Kutipan Dokumen ▸

★ ★ ★ ★

Berjalan dari Gedung ke Gedung, dari satu Mall ke Mall, sama dengan menyaksikan parade yang wah tentang Natal dan ornamennya yang serba mewah, modern dan sudah tentu ..... MAHAL. Dibandingkan dengan Natal pada masa kecil di Kampung dulu, hanya hiasan-hiasan alamiah serta lilin lilin sederhana yang menghiasi pohon Natal. Tetapi, tingkat syahdunya sama sekali tidaklah berkurang. Di sini, tahun 2008 ini, Natal yang hadir dengan Pohon Natal super, Pohon Natal super gemerlap, pohon natal super gempita, lilin-lilin elektronik, lampu natal dengan gaya dan lagu yang lebih memikat, serta dengan ornamen lainnya yang sangat kreatif. Tetapi, sekali lagi ......tentunya MAHAL. Dan memang, Natal terkesan semakin memikat, semakin sexy dan semakin ...... maaf genit.

Tidak terbayangkan jika hiasan seperti itu bergelantungan di rumah kecilku di dusun berpuluh tahun lalu. Mungkin, Natal akan sama kenangannya dengan hiasan eksklusif itu. Tetapi, masih beruntung bahwa kenangan Natal di dusun adalah kenangan tentang kebersahajaan dan tentang bagaimana Natal dirayakan tidak semata dengan aspek perayaannya, seremonialnya, tetapi dalam aspek budayanya dan aspek religius (keagamaannya). Ornamen-ornamen itu memang sangat baik dan penting bagi upaya menghadirkan ”keintiman” atas Natal dalam pertumbuhan spiritualitas seseorang. Tetapi, akan menjadi bumerang ketika Ornamen itu menjadi kebutuhan primer dan menjadi keharusan utama dalam setiap proses adventus, penyambutan akan Natal. Karena, bukan sedikit manusia yang hanya mampu melirik iri menyaksikan ornamen mahal dan indah itu dibeli orang lain. Karena bukan sedikit yang bahkan untuk menghadirkan suasana Natal di rumahnya masih kelimpungan. Sungguh, memang Ornamen indah, kreatif dan mahal itu adalah ironi, gambaran miris tentang berbedanya strata dan tingkat kehidupan manusia. Meski mereka sama agama sekalipun.

★ ★ ★ ★

Daftar Butir ▸
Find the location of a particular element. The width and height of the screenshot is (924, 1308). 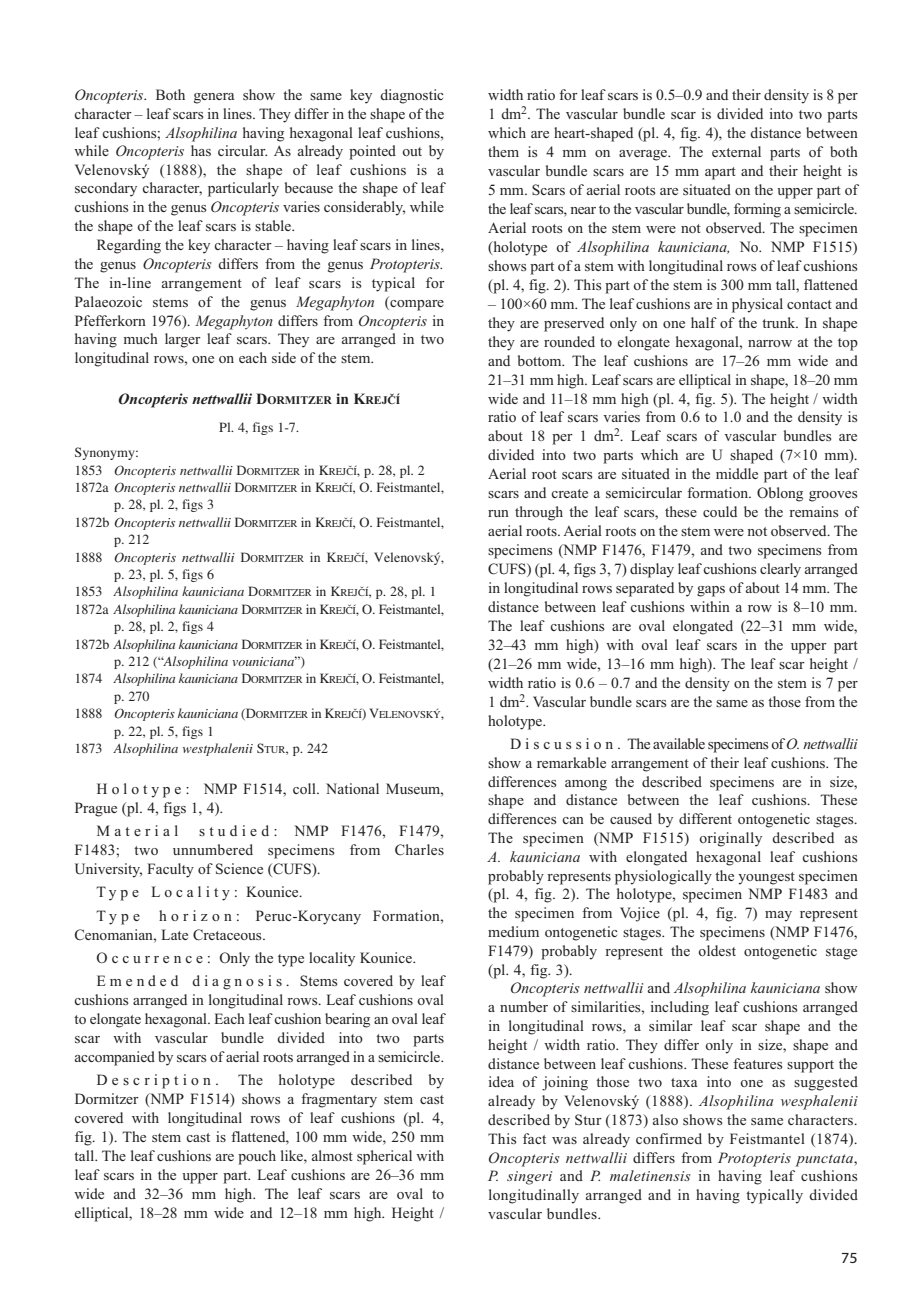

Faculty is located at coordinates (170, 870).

★ ★ ★ ★

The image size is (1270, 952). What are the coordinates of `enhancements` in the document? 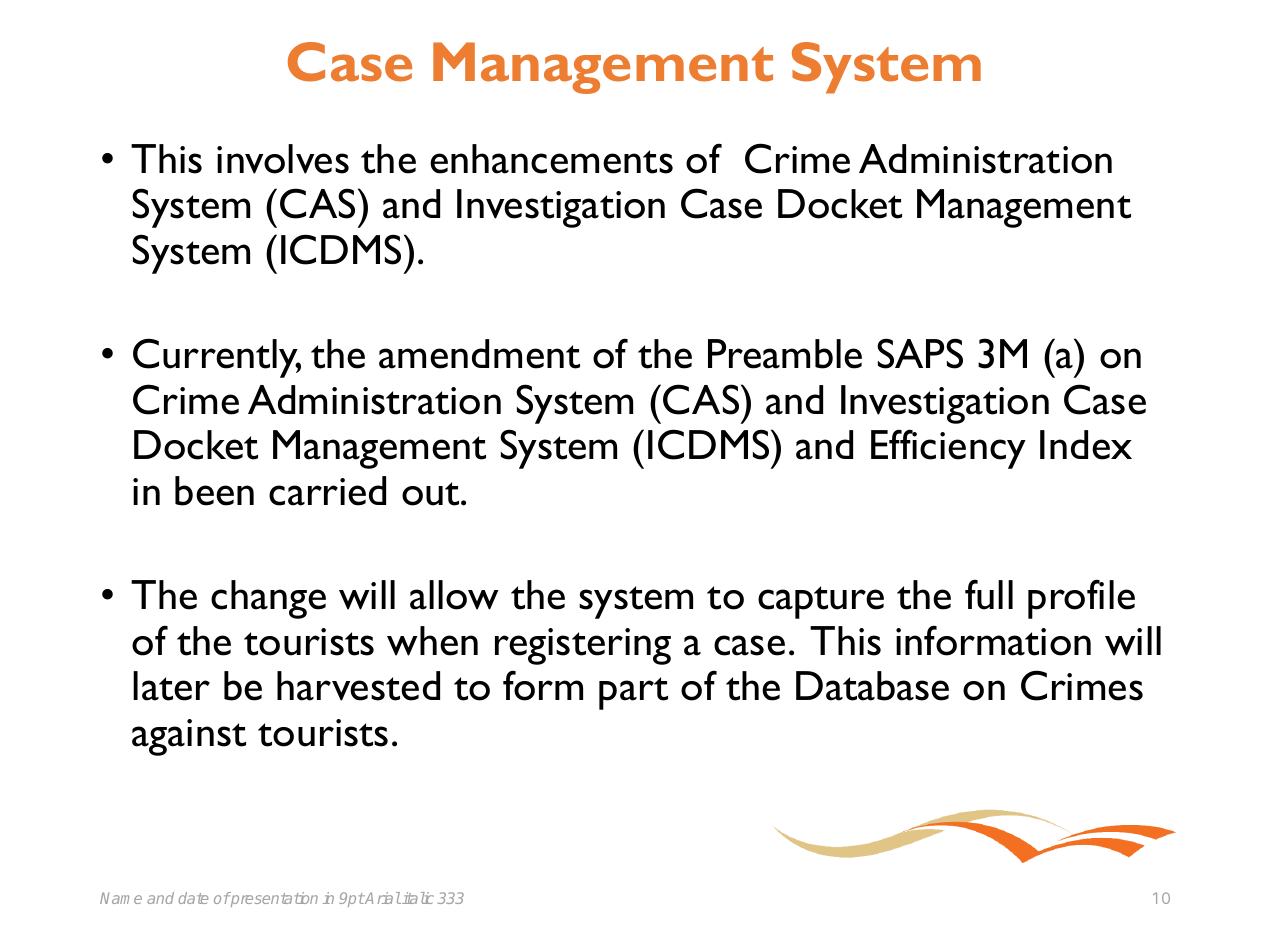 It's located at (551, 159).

★ ★ ★ ★

Perintah ▸
Bisakah Anda melanjutkan tulisan tentang ornamen Natal itu, mulai setelah kalimat terakhirnya? Daftar di atas merupakan bahan tersendiri yang tidak berkaitan dengan tulisan tentang ornamen Natal.

Jawaban ▸
Ketika beranjak lebih jauh lagi, kitapun kemudian akan tiba di Gedung-gedung Gereja yang mulai berbenah. Gedung Gereja memang tidak sesemarak Mall dan Pusat perbelanjaan, tetapi Ornamen Natalpun semakin mengkilap dan wah disana. Orang atau jemaat akan dengan sederhana mengatakan ”Bukankah Gereja harus dihias seindah mungkin menyambut Natal?”. Sudah tentu benar. Dan lagi, Majelis Jemaat mana yang berani melarang antusiasme warga Jemaat untuk memperindah dan menghiasi Gerejanya? Bukankah Gereja selalu menjadi priortas dan tempat yang harus dilihat indah dan menyenangkan bagi jemaatnya? Maka menjadi wajar jika Natal, termasuk Natal 2008, Gedung Gereja juga ikut ikutan tampil makin semarak, makin modis dan sedapat mungkin tidak ketinggalan mode semaraknya ornamen Natal.

Nampaknya tidak ada yang salah. Mengapa juga harus salah? Tapi ... Apakah Natal masih berpusat pada kelahiranNya? Apakah Natal masih merayakan Kristus yang datang dalam rupa Manusia? Apakah Natal masih merupakan respons sukacita manusia atas datangnya Penebus Dosa? Tak perlu menunggu jawaban siapapun, karena jawabannya sudah pasti YA. Tetapi, mengapa pula substansi dan makna utama Natal menjadi semakin tenggelam dibalik semarak dan dibalik gemerlapnya hiasan dan ornamen NATAL? Lihatlah bagaimana pohon Natal, Saint Clauss, Lampu Natal menjadi penguasa ornamen Natal dan menempatkan kandang hewan jauh ke belakang. Ada apa pula? Apa karena harga dan penampilan kandang itu agak mengusik kemapanan Kekristenan? Atau karena kandang memang susah dinodifikasi sesuai dengan tuntutan pasar? Tetapi itulah, hari-hari ini, kita menyaksikan betapa substansi dan makna Natal sednag terus dibenamkan oleh kekuatan uang dan pasar yang menempatkan Natal sebagai arena besar. Arena dimana semua umat Kristen dipaksa untuk harus membeli, dipaksa untuk menghias rumahnya. Dan tak terasa, sudah bukan kesederhanaan Natal yang menuntun umat Kristen untuk merayakan Natal, tetapi tuntutan PASAR dan GENGSI.

Maka, ukuran kesyahduan Natalpun berpindah dari unsur-unsur kebersahajaan ke unsur-unsur komersial. Unsur-unsur yang lebih baru, meski tidak terkait langsung dengan berita Natal, tetapi membuat Natal mampu menjadi arena iklan yang menarik minat orang membel. Natal menjadi Alat PASAR, mengeruk keuntungan dengan memanfaatkan sentimen keagamaan.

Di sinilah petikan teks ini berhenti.